HOME TRAINING — Fitness Tips for Your Players
Expert Advice from GREG BRITTENHAM, Asst. Coach/Player Development, New York Knicks
Take some time early on to explain to your players that taking care of their bodies away from the court will help them a great deal when they are on the court. Plyometric exercises are one way that can help. If implemented correctly they are safe, fun to do, and go a long way in helping basketball players develop their quickness, speed, agility, and jumping ability. The Primary purpose for implementing plyometric exercises is to increase your player’s explosive power. The best part of these drills is that they’re easy to do and require very little equipment. When performing the drills concentrate on speed and quickness rather than on how high you are jumping. . Here are a few drills to get your team started. The entire plyometric session should last no more than 15-20 minutes.
Jump Rope — Skipping rope is actually a low impact plyometric and a great way to introduce your muscles to the quickness required when performing the drills correctly. Jump rope for about 5-7 minutes to get loose. Remember to stay on your toes.

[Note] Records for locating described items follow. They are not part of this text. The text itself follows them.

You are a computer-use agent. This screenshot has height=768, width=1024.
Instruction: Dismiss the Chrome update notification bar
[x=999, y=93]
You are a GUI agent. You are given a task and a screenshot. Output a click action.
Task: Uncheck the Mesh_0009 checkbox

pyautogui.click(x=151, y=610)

Box Run — Use a small sturdy wooden box or a stair step, no more than 10 inches high. Start with your right foot on the box / step and the left foot on the floor. Jump and simultaneously switch your feet so that the left foot is now on the box and the right is on the floor. Immediately repeat (without stopping). Perform 10-20 ‘switches then rest for 1-2 minutes. Do this drill 3-5 times. This is a good drill to develop sprint speed and jumping ability.
Box Jump – Stand with both feet on the same box / step. Your toes are on the edge of the step (your heels are hanging over the edge). Step off backward and land on the floor simultaneously with both feet. Immediately jump back to the top of the box. Concentrate on how quickly you can jump off the floor and back up onto the box. Rest for a second or two and then repeat 10-15 times to complete the set. Rest for 1-2 minutes between sets. Perform this drill 3-5 times. This drill will help your vertical leaping ability.

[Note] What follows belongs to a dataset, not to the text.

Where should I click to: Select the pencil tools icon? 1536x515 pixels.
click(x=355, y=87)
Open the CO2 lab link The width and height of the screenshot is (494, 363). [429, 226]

Towel Hop — Spread a towel out on the floor. It will form a rectangle. Start at one corner of the towel and perform a double leg jump around the towel’s edges touching all four corners of the rectangle. Perform 3-8 complete ‘roundtrips’ (a roundtrip is one complete revolution touching all four corners) then repeat in the opposite direction for 3-8 roundtrips. Rest 1-2 minutes. Do this drill 3-5 times. This drill will help improve you agility.
Lateral Jumps – Now take that same towel and roll it up to form a tube shape. Put a piece of tape around it to hold it in place. Lay the rolled up towel on the floor and stand sideways to the towel. Jump ‘laterally’ (sideways) over the towel. The instant your feet touch the ground on the other side of the towel immediately jump back to the starting position. Repeat back and forth jumping until you have performed 6-10 ‘roundtrips’ (a roundtrip is over AND back).
A proper warm-up routine is one way to reduce injuries such as pulled or torn muscles. Warming up is designed to raise the body temperature and build up a slight sweat. A short jog around the floor, or some of the full-court passing drills can suffice. However, the warm-up should include stretching, particularly stretches that concentrate on the Achilles, groin, hamstring and quadriceps.
Sitting down on the floor, players should bring the bottoms of their feet together. To the extent possible, bring the knees down toward to the floor. As with all stretches, players should not force the knees to the floor or use quick movements. The idea is to slowly stretch the inside of the legs near the groin.
Players should lie on their backs with one knee bent, foot on the floor. While keeping the other leg straight, lift the leg into the air. Reaching up with both hands, grab the back of the knee and slowly pull the leg toward the body as far as possible without straining. Then repeat with the opposite leg.
Face down on the floor with the right hand under the right ear, take the left hand and reach back to lift the left leg. The foot of the leg should pull back towards the left buttocks. Repeat with the opposite leg by turning the head to the right and placing the left hand under the left ear. Reach back with the right arm to grab the ankle of the right leg and pull toward the right buttocks.
Facing a wall, lean forward placing the palms of both hands on the ball. Put right foot slightly in front of the left shoulder length apart. Lean into the wall keeping the right foot flat. The heel of the left foot should be slightly raised, which allows the thick band behind the ankle — the Achilles tendon — to stretch. Repeat stretch with the other foot.